我正在尝试使用Pandas从Javascript网站上刮取一张桌子。为此,我使用Selenium首先到达我想要的页面。我能够以文本格式打印表格(如注释脚本所示),但我希望能够在Pandas中创建表格。我附上我的脚本如下,我希望有人可以帮我解决这个问题。
cells
运行上面的脚本,我得到以下错误:
import time
from selenium import webdriver
import pandas as pd
chrome_path = r"Path to chrome driver"
driver = webdriver.Chrome(chrome_path)
url = 'http://www.bursamalaysia.com/market/securities/equities/prices/#/?
filter=BS02'
page = driver.get(url)
time.sleep(2)
driver.find_element_by_xpath('//*[@id="bursa_boards"]/option[2]').click()
driver.find_element_by_xpath('//*[@id="bursa_sectors"]/option[11]').click()
time.sleep(2)
driver.find_element_by_xpath('//*[@id="bm_equity_price_search"]').click()
time.sleep(5)
target = driver.find_elements_by_id('bm_equities_prices_table')
##for data in target:
## print (data.text)
for data in target:
dfs = pd.read_html(target,match = '+')
for df in dfs:
print (df)
我也尝试在网址上使用pd.read_html,但它返回了“No Table Found”错误。
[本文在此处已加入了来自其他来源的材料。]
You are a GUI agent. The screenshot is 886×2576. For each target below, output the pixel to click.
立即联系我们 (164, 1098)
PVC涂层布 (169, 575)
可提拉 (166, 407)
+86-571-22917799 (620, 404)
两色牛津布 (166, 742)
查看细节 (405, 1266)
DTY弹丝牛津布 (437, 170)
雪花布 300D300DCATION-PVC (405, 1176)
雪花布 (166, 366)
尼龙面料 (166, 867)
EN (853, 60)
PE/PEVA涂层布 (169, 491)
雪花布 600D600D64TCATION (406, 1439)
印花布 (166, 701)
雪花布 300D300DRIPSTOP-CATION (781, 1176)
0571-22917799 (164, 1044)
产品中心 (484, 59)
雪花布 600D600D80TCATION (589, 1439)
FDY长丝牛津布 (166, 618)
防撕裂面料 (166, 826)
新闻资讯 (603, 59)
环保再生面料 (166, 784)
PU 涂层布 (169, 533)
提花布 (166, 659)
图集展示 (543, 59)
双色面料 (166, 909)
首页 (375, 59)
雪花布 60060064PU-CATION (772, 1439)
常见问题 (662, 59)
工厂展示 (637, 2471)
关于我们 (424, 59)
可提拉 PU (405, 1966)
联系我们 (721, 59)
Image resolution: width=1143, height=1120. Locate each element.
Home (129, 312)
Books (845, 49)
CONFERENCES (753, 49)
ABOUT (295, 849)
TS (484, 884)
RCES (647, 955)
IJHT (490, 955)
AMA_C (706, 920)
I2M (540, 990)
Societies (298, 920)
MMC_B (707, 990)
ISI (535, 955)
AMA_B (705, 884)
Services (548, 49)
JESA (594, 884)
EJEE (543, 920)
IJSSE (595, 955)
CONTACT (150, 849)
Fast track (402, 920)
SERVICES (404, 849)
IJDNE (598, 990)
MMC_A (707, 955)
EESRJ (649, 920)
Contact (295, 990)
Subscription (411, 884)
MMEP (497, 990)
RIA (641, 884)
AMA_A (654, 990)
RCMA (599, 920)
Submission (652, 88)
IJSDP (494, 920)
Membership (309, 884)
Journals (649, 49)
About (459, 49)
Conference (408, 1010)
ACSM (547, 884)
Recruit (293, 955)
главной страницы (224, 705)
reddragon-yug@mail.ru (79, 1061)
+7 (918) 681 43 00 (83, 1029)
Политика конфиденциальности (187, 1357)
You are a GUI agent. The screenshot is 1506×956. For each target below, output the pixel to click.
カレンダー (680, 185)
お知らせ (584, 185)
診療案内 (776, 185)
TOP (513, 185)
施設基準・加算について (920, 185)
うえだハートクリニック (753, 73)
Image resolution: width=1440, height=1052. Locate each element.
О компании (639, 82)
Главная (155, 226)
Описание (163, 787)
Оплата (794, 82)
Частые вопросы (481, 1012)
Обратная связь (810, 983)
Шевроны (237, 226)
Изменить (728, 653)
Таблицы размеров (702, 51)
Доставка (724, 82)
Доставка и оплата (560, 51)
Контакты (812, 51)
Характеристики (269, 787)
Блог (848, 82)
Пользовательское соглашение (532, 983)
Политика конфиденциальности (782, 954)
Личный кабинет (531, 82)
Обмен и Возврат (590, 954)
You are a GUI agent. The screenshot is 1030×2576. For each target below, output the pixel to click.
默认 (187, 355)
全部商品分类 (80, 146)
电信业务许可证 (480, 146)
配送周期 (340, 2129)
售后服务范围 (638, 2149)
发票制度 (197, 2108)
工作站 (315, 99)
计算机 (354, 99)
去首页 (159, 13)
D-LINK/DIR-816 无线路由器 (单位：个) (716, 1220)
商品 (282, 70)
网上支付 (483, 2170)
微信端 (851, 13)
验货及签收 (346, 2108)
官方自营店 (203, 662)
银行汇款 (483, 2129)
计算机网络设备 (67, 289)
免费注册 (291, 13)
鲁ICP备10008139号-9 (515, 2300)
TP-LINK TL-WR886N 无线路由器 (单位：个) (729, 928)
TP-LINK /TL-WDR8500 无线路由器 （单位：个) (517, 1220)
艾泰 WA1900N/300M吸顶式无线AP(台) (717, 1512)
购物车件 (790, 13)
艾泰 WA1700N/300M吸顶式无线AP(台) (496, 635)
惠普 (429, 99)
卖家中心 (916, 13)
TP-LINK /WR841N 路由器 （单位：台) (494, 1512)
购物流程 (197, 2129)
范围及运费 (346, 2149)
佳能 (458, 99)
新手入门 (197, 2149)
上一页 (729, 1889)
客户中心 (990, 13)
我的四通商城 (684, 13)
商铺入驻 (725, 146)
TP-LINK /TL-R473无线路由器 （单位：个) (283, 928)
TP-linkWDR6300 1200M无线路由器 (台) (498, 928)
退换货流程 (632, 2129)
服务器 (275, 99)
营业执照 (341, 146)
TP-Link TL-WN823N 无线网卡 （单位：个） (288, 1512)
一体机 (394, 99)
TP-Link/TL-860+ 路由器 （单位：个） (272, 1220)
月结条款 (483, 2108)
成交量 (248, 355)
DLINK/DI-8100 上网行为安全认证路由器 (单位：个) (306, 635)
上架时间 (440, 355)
网址为:http://www.bursamalaysia.com/market/securities/equities/prices/#/?filter=BS08&board=MAIN-MKT§or=PROPERTIES&page=1。
答案 0 :(得分:2)
您可以使用以下代码获取表格
import time
from selenium import webdriver
import pandas as pd
chrome_path = r"Path to chrome driver"
driver = webdriver.Chrome(chrome_path)
url = 'http://www.bursamalaysia.com/market/securities/equities/prices/#/?filter=BS02'
page = driver.get(url)
time.sleep(2)
df = pd.read_html(driver.page_source)[0]
print(df.head())
这是输出
No Code Name Rem Last Done LACP Chg % Chg Vol ('00) Buy Vol ('00) Buy Sell Sell Vol ('00) High Low
0 1 5284CB LCTITAN-CB s 0.025 0.020 0.005 +25.00 406550 19878 0.020 0.025 106630 0.025 0.015
1 2 1201 SUMATEC [S] s 0.050 0.050 - - 389354 43815 0.050 0.055 187301 0.055 0.050
2 3 5284 LCTITAN [S] s 4.470 4.700 -0.230 -4.89 367335 430 4.470 4.480 34 4.780 4.140
3 4 0176 KRONO [S] - 0.875 0.805 0.070 +8.70 300473 3770 0.870 0.875 797 0.900 0.775
4 5 5284CE LCTITAN-CE s 0.130 0.135 -0.005 -3.70 292379 7214 0.125 0.130 50 0.155 0.100
要从所有网页获取数据,您可以抓取剩余的网页并使用df.append
答案 1 :(得分:1)
答案:
df = pd.read_html(target[0].get_attribute('outerHTML'))
结果:
目标[0]的原因:
driver.find_elements_by_id('bm_equities_prices_table') returns a list of selenium webelement, in your case, there's only 1 element, hence [0]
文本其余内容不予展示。